なのに、会ったばかりの自分に対して、どうしてそこまで言い切れたのだろう。
「あの、ヒナギクさん」
「何?」
「どうして、僕がここにマメに出入りすることになると思ったんですか? あの時は僕、まだこの学園の生徒でさえなかったのに……」
その質問に、彼女は少しだけ沈黙して、
「んー……まあ、女の勘、かな」
どこか茶化すような感じで、答えた。
彼女が目を見て話さなかったからであろうか、質問した瞬間、雰囲気が変わったように見えたからだろうか。
単なる勘、というのも一応の答えではあるけれど。
それは彼女が真に思っていることではない。何かを隠そうとしている。
妙に強く、彼はそう感じた。
現に彼女は、質問に答えてから、何かを考えこんでいるようだった。
声をかけようとしたが、彼女の寂しげな微笑を見ていると、これ以上何も訊くべきではない、と直感が訴えてくる。
そんな、彼女の滅多に見ない表情。
しばらくの間それをじっと見ていたと気づくと、彼は少し慌てて、けれどそれを悟られないように、ゆっくりとお茶に口をつけた。

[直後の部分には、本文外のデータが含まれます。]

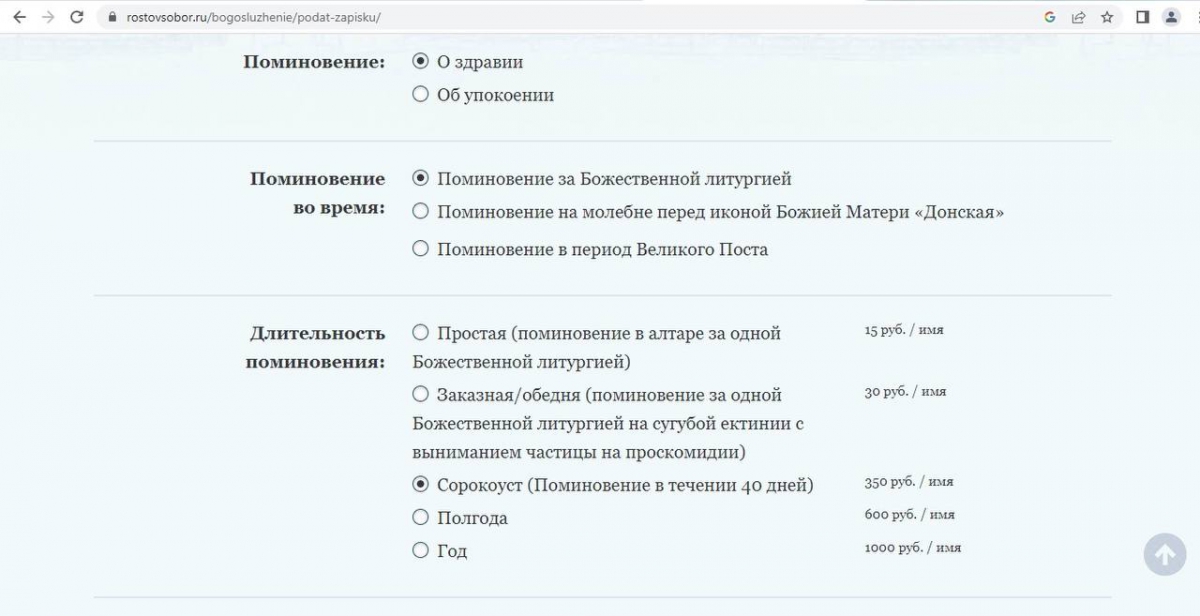Image resolution: width=1200 pixels, height=616 pixels.
Task: Select the "Полгода" duration option
Action: (x=421, y=517)
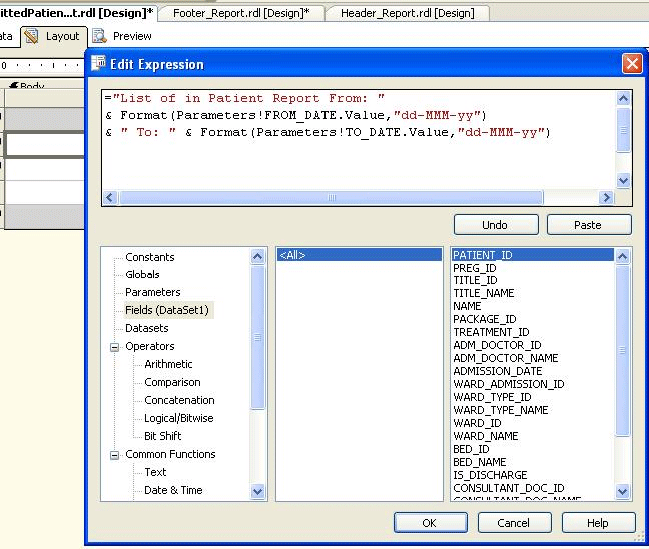Click the Paste button
This screenshot has width=649, height=549.
point(588,225)
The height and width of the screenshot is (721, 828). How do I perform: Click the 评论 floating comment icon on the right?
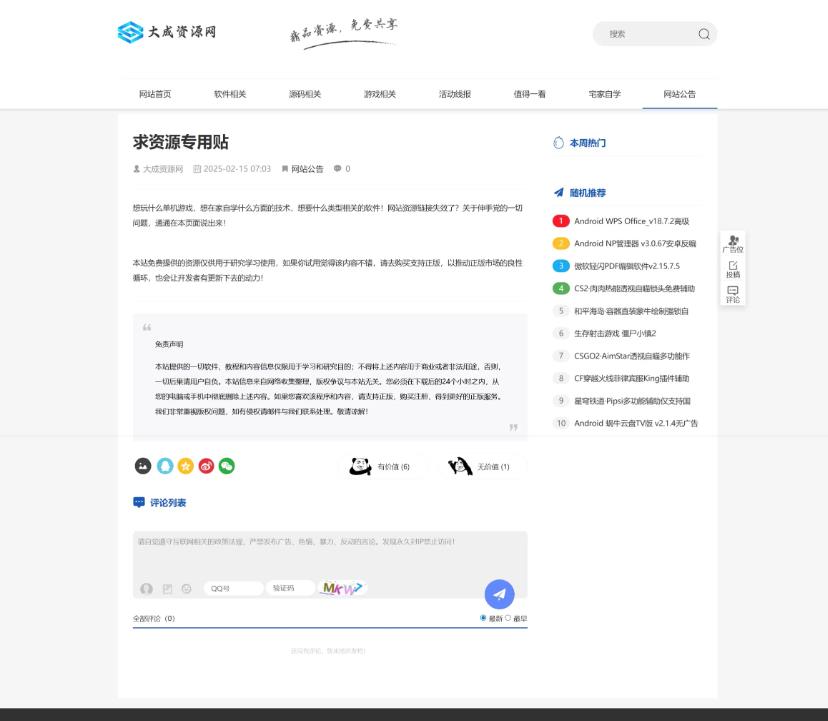tap(732, 293)
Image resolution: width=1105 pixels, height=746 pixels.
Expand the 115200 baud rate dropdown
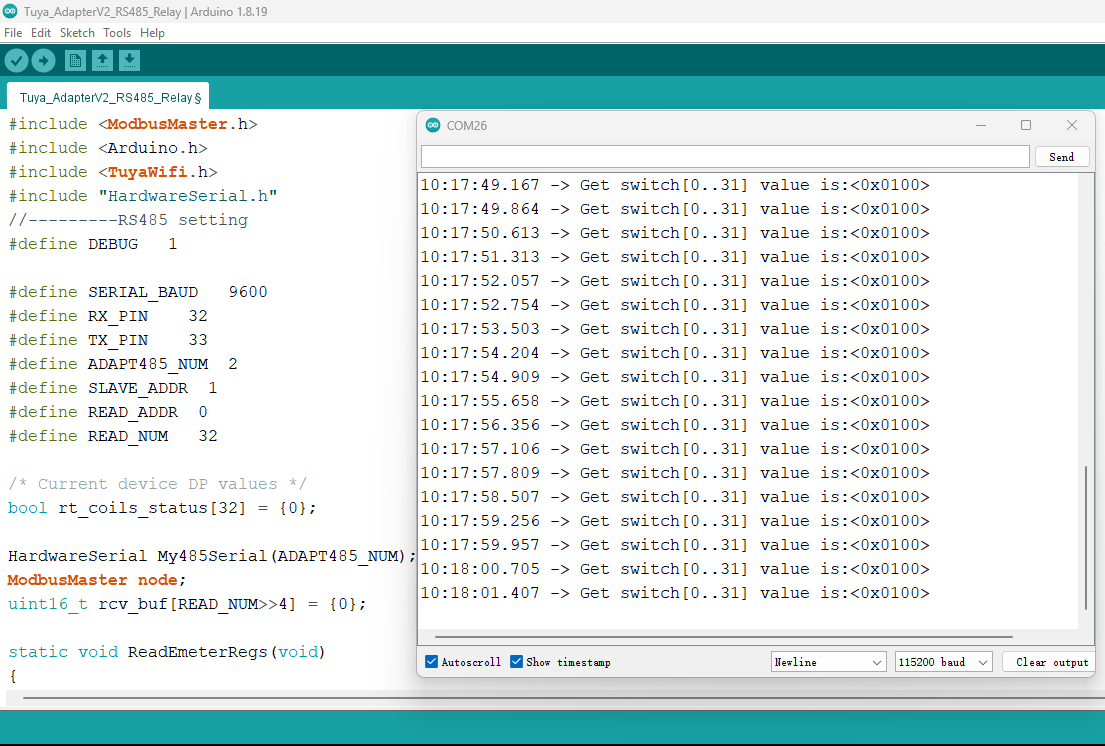click(942, 662)
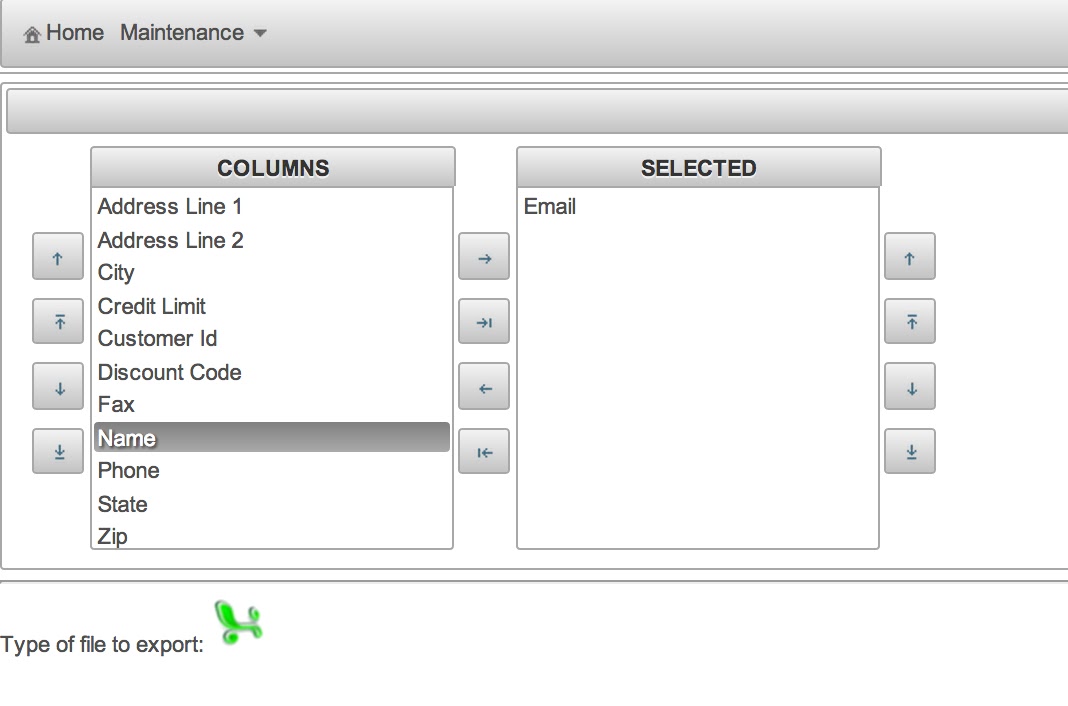Viewport: 1068px width, 706px height.
Task: Click the add selected item arrow button
Action: coord(484,258)
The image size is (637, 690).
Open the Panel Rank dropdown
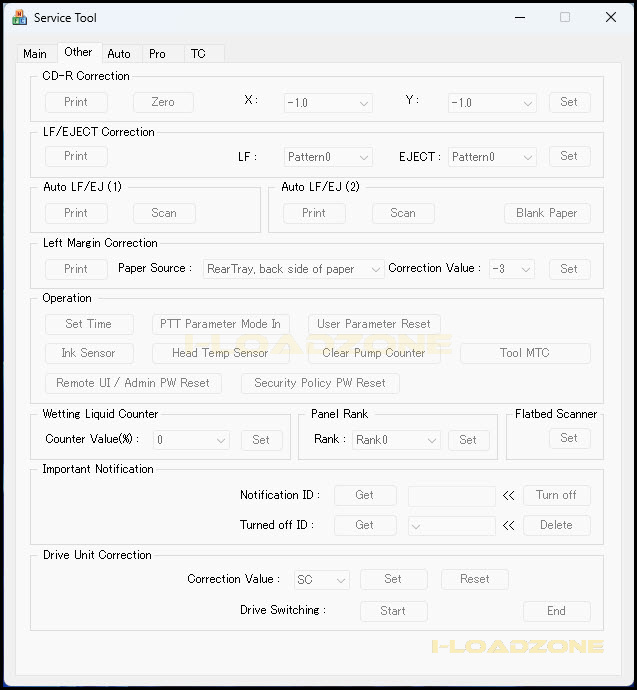(396, 440)
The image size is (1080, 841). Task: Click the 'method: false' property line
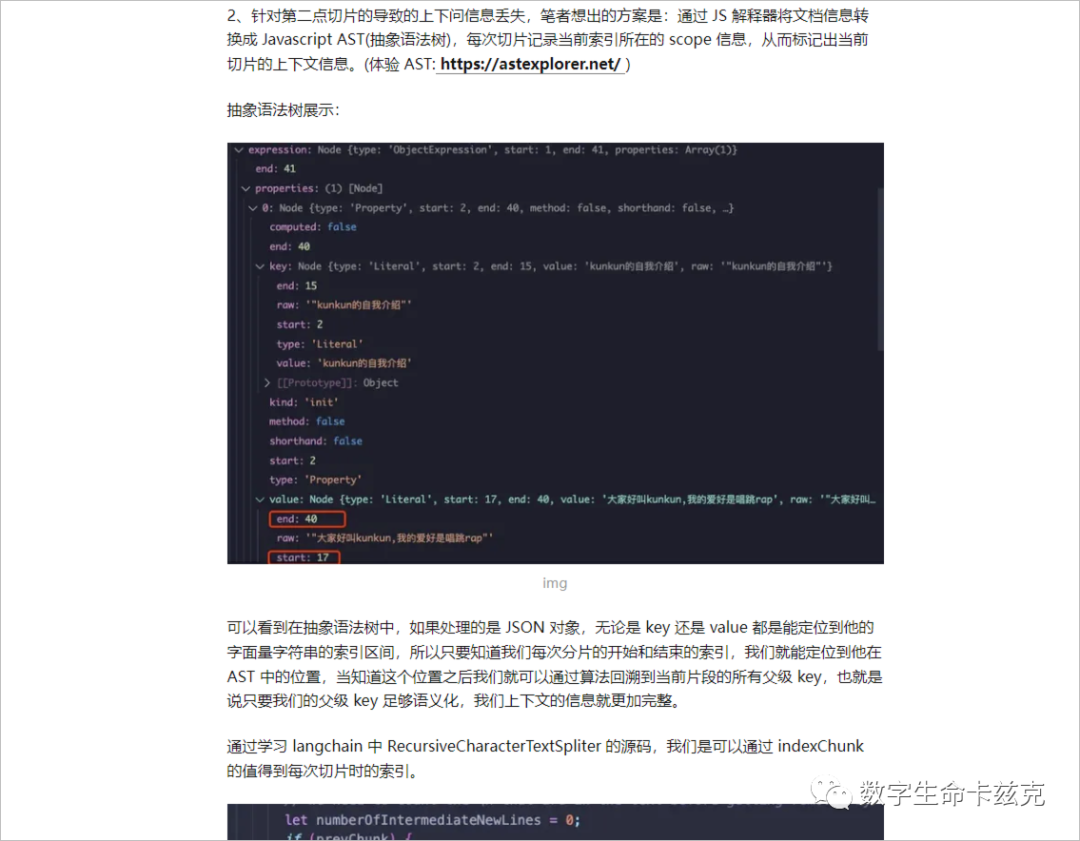307,422

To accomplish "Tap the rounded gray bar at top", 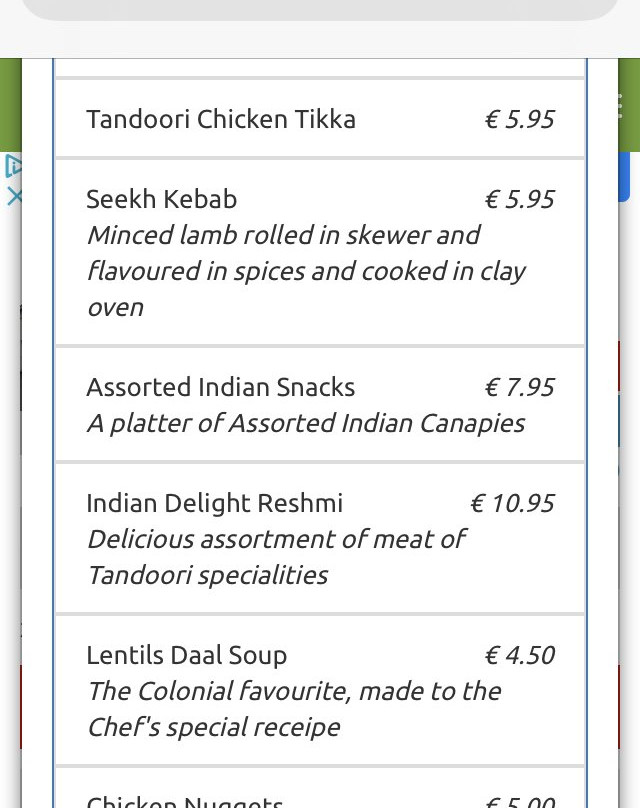I will pyautogui.click(x=320, y=9).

お茶を飲みながらカップの影からちらりと見てみると、彼女はやはり、何か考えこんでいるようだった。
彼は所在無く、視線をふと窓の外にやって、
「うわぁ……」
そこにあったものに、思わず感嘆のため息を漏らした。
彼女もその声に反応して我に返ったらしく、彼と同じ方向を見ようと首を回して──その方向に何があるか気づいて、すぐに目を背けた。
彼はそれを見て笑いながら、バルコニーまで歩く。
高い位置にあるためか、風が強く、少し肌寒い。だがそれでも、初めてここに来た時よりは、たしかに暖かい。
「すごい景色ですね…桜がとっても綺麗で……ヒナギクさんは見ないんですか?」
「私はいいの。桜なら別にここからじゃなくても見えるから」
自分のいる方向に背を向けるいつもの彼女を見て、彼はまた笑った。
そうやって、彼らの春は過ぎる。